**EXERCISE DIRECTIONS**
From the records below, extract only the lines running from the line with "Given: Select 横書き text direction radio" to the line with "Screen dimensions: 1072x863", both lines included, reproducing them exactly.

**MATERIAL SUPPLIED**
-*-

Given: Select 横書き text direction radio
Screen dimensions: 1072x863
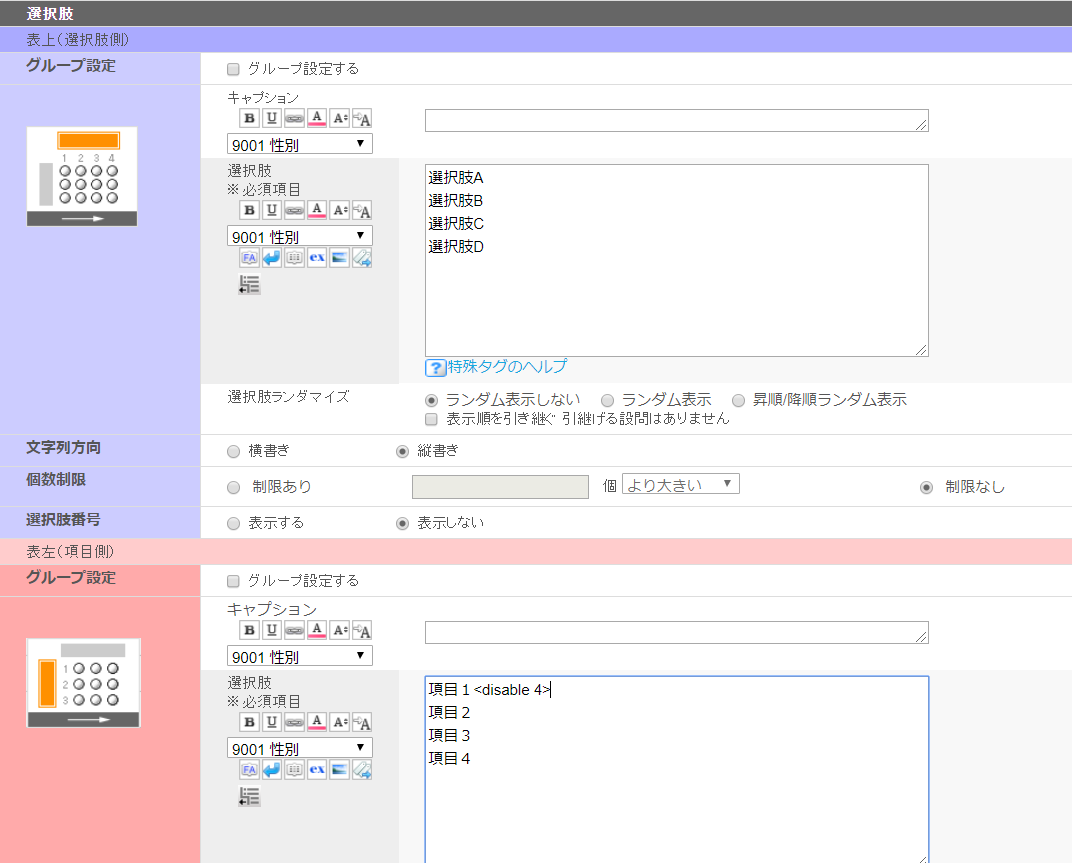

-*-

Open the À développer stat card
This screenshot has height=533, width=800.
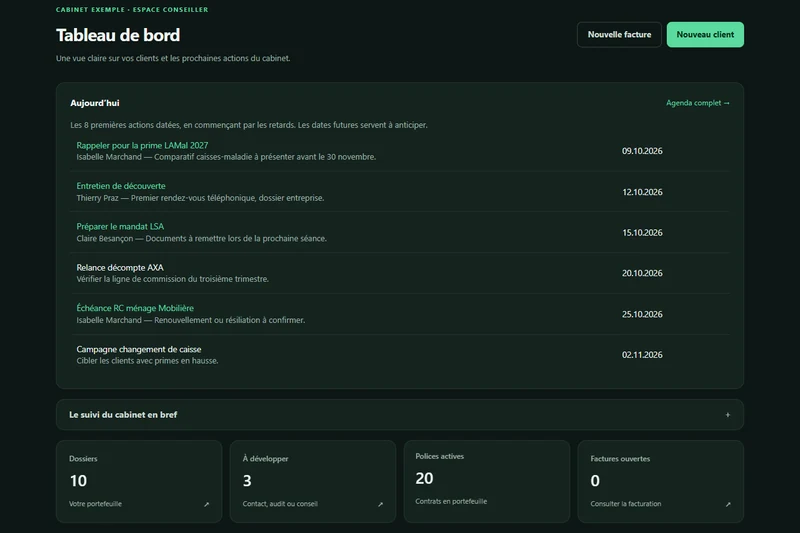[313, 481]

-*-

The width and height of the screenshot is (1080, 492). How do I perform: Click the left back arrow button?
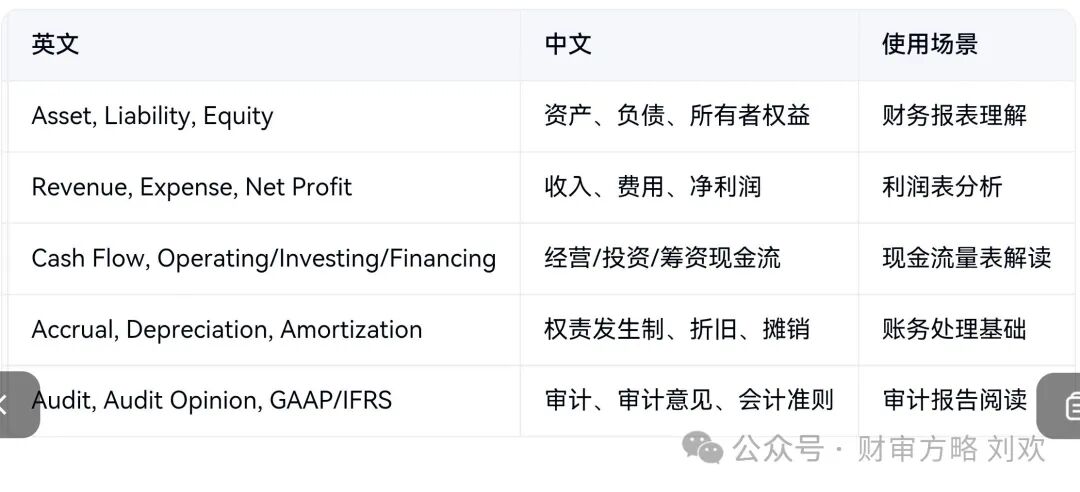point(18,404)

-*-

**SOLUTION FOR THIS TASK**
Given: Select 横書き text direction radio
Screen dimensions: 1072x863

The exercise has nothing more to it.